Danny Katz wird von einer jungen Frau kontaktiert. Ihr Ehemann ist seit ein paar Tagen verschwunden und sie hat den Eindruck, dass die Polizei kein großes Interesse hat, die Ermittlungen einzuleiten. Man geht dort von einem freiwilligen Verschwinden aus. Joel Klingberg hat das Verschwinden seines älteren Bruders nie verwunden, auch nicht nach über vierzig Jahren. Katz kennt den Verschwundenen aus seiner Militärzeit, gemeinsam wurden sie zu Übersetzern ausgebildet. Doch kann das auf der Suche nach dem Vermissten hilfreich sein? Möglicherweise ist Danny Katz mehr durch den Fall angerührt als ihm lieb sein kann.

In seinem ersten Fall wird Danny Katz mit einem Teil seiner Vergangenheit konfrontiert. Seine Zeit beim Militär hat ihn schon geprägt, obwohl er einiges nicht durchblicken konnte und ihm Hintergrundwissen vorenthalten wurde. Die Wege seines Kameraden Joel hat er nicht mehr weiter verfolgt. Umso rätselhafter ist nun sein Verschwinden. Hegt Klingberg auch nach den langen Jahren noch den Wunsch, das Schicksal seines Bruders zu klären? Oder hat ihn noch etwas anderes veranlasst, sein Haus zu verlassen?
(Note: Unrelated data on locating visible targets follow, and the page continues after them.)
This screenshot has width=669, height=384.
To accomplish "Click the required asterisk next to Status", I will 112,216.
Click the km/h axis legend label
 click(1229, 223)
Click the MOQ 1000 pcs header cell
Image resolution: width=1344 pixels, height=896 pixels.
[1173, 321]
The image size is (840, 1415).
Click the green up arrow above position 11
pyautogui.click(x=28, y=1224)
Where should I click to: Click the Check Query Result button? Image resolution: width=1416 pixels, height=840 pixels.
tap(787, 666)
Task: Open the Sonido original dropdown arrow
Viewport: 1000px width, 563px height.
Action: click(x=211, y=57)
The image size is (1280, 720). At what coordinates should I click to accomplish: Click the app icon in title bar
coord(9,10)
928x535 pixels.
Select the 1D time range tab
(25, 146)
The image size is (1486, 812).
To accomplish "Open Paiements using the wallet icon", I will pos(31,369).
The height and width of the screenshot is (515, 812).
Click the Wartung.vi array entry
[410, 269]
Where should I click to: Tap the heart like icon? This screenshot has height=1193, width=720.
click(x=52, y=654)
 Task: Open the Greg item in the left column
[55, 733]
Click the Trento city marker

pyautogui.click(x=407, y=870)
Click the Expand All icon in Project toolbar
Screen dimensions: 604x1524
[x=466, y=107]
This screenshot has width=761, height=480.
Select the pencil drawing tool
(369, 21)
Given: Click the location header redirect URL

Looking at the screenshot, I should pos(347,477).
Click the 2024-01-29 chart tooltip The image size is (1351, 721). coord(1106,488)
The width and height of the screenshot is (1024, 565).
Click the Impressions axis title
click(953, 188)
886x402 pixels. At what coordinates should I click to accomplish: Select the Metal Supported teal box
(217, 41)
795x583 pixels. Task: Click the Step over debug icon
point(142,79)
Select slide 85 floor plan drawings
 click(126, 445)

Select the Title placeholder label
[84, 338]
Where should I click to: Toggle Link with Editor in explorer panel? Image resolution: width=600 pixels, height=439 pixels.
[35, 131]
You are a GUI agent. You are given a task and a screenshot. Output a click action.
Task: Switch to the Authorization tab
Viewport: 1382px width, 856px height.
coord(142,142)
War es überhaupt ein freiwilliges Geschehen? Schnell bekommt Katz den Eindruck, dass nicht alle Fragen, die er stellt, ehrlich beantwortet werden. Ähnlich geht es der Staatsanwältin Eva Westin.

Zwar ist es nicht zwingend notwendig, die Bände der Reihe in der richtigen Reihenfolge zu lesen, aber Sinn macht es natürlich schon. Aber auch wenn man den Folgeband bereits kennt, vermag auch dieser erste Teil zu fesseln. Allerdings muss man der Thematik, die der Autor wählt, eine gewisse Offenheit entgegen bringen. Man mag nicht glauben, dass es im vermeintlich beschaulichen Schweden so hart hergehen kann. Was vom Menschen übrig bleibt, scheint nicht allzu viel, wenn er die Mühlen durchlaufen hat. Doch müsste nicht jemand etwas merken? Allerdings fällt einem dann doch schnell wieder ein, dass man den Leuten bekanntlich nur vor den Kopf kucken kann. Auch wenn vielleicht noch nicht alles ganz rund läuft, hat der Autor doch einen interessanten Ermittler in einem besonderen Umfeld vorgestellt, der in seinem ersten Fall schon gut beginnt und im zweiten zu noch besserer Form aufläuft.